* start *

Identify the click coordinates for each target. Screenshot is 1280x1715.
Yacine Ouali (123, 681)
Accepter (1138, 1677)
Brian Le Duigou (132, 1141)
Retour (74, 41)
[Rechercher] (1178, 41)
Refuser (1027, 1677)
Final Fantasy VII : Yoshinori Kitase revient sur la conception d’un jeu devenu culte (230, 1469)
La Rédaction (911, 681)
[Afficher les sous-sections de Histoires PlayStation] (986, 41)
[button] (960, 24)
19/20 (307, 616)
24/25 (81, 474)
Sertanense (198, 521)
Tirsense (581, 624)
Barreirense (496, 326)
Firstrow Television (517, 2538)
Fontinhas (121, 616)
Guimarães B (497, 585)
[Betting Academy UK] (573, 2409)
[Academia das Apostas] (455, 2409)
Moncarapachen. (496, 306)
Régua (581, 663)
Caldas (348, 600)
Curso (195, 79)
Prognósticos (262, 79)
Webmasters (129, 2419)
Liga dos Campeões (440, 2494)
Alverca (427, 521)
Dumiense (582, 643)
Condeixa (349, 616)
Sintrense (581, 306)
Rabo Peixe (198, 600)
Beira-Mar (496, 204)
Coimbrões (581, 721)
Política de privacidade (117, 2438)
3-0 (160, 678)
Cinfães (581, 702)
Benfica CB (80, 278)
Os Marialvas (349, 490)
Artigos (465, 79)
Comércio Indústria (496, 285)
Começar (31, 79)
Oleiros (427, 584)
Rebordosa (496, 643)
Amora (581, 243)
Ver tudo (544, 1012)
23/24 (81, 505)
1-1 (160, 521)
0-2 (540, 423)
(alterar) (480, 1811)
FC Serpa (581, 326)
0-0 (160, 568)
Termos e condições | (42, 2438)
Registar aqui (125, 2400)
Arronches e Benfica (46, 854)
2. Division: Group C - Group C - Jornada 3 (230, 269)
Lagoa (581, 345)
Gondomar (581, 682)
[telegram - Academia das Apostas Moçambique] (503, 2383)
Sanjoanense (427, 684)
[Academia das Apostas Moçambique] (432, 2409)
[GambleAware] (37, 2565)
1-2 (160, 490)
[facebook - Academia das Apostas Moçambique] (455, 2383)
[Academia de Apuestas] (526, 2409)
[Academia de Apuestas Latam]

* end *

Rewrite all the rows above with "Ver mais" substituted for "Ver tudo", leaving everything else unchanged.

Identify the click coordinates for each target. Screenshot is 1280x1715.
Yacine Ouali (123, 681)
Accepter (1138, 1677)
Brian Le Duigou (132, 1141)
Retour (74, 41)
[Rechercher] (1178, 41)
Refuser (1027, 1677)
Final Fantasy VII : Yoshinori Kitase revient sur la conception d’un jeu devenu culte (230, 1469)
La Rédaction (911, 681)
[Afficher les sous-sections de Histoires PlayStation] (986, 41)
[button] (960, 24)
19/20 (307, 616)
24/25 (81, 474)
Sertanense (198, 521)
Tirsense (581, 624)
Barreirense (496, 326)
Firstrow Television (517, 2538)
Fontinhas (121, 616)
Guimarães B (497, 585)
[Betting Academy UK] (573, 2409)
[Academia das Apostas] (455, 2409)
Moncarapachen. (496, 306)
Régua (581, 663)
Caldas (348, 600)
Curso (195, 79)
Prognósticos (262, 79)
Webmasters (129, 2419)
Liga dos Campeões (440, 2494)
Alverca (427, 521)
Dumiense (582, 643)
Condeixa (349, 616)
Sintrense (581, 306)
Rabo Peixe (198, 600)
Beira-Mar (496, 204)
Coimbrões (581, 721)
Política de privacidade (117, 2438)
3-0 (160, 678)
Cinfães (581, 702)
Benfica CB (80, 278)
Os Marialvas (349, 490)
Artigos (465, 79)
Comércio Indústria (496, 285)
Começar (31, 79)
Oleiros (427, 584)
Rebordosa (496, 643)
Amora (581, 243)
Ver mais (544, 1012)
23/24 (81, 505)
1-1 (160, 521)
0-2 (540, 423)
(alterar) (480, 1811)
FC Serpa (581, 326)
0-0 (160, 568)
Termos e condições | (42, 2438)
Registar aqui (125, 2400)
Arronches e Benfica (46, 854)
2. Division: Group C - Group C - Jornada 3 (230, 269)
Lagoa (581, 345)
Gondomar (581, 682)
[telegram - Academia das Apostas Moçambique] (503, 2383)
Sanjoanense (427, 684)
[Academia das Apostas Moçambique] (432, 2409)
[GambleAware] (37, 2565)
1-2 (160, 490)
[facebook - Academia das Apostas Moçambique] (455, 2383)
[Academia de Apuestas] (526, 2409)
[Academia de Apuestas Latam]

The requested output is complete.